Wie wird es gelöst werden, wenn festgestellt wird, eine Änderung soll erfolgen ohne dass eine Gesetzesänderung notwendig ist, weil §256a (3a) zutreffend sei. Weist das BMAS dann die Rentenversicherer an nach dem Paragrafen zu verfahren? Wer hat dann vorher angewiesen nicht nach dem §256a (3a) zu verfahren?
Kann nicht sein, denn am 28. März 2011 wurde mir von einem Richter des Verwaltungsgerichts in Berlin-Moabit erklärt, das BMAS könne die Rentenversicherer nichts anweisen, weil sie selbstverantwortlich sind und kein Über-Unter-Verhältnis besteht. Der Prozeßvertreter des BMAS hat das auch so bestätigt. Ein Über-Unter-Verhältnis besteht aber zwischen Bundesverwaltungsamt und den Rentenversicherungen. So müßte das Bundesverwaltungsamt sich mit der Angelegenheit befassen.
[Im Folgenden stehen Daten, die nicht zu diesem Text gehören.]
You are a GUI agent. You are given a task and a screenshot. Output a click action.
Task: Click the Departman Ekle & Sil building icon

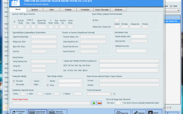click(32, 113)
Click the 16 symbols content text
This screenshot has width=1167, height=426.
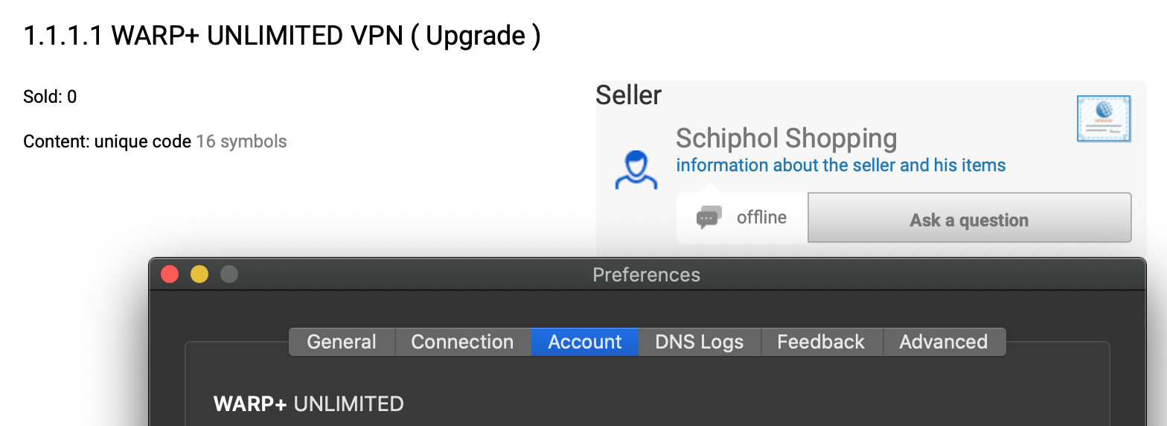pos(241,142)
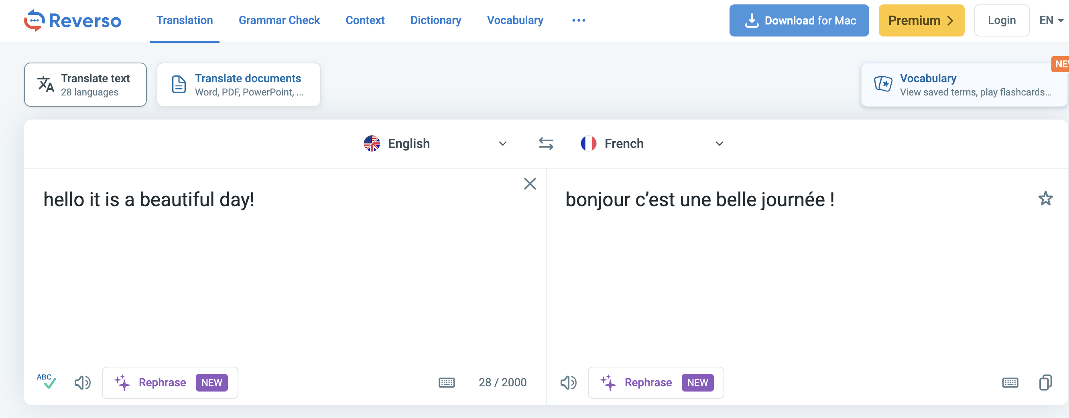Click the Download for Mac button
The image size is (1069, 418).
pos(798,20)
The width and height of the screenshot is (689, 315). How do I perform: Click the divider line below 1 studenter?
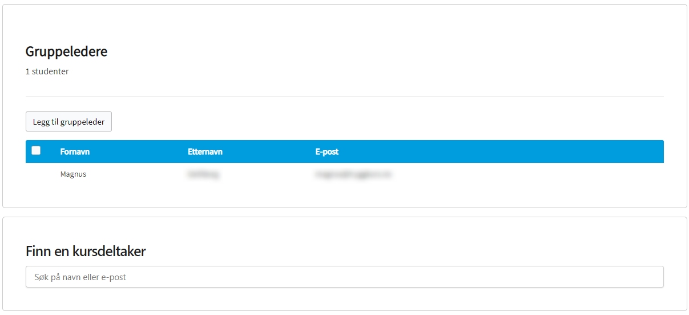pyautogui.click(x=344, y=97)
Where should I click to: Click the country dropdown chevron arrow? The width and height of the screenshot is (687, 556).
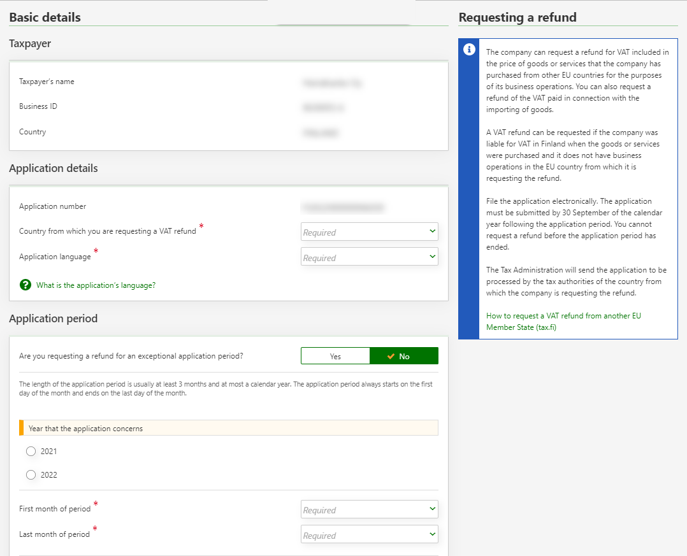point(432,231)
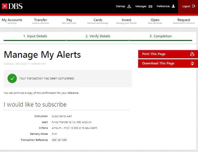Click the Sitemap hierarchy icon
This screenshot has height=152, width=198.
click(129, 6)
Wie werden die Richter der Sozialgerichte vom Umdenken des BMAS erfahren? Eigentlich sollten Richter unabhängig und nur dem Gesetz verpflichtet sein. Ignorieren sie weiterhin die Einwände der Betroffenen, so wie bisher?
Ja, es wird spannend im Rechtsstaat, in der bundesdeutschen Demokratie.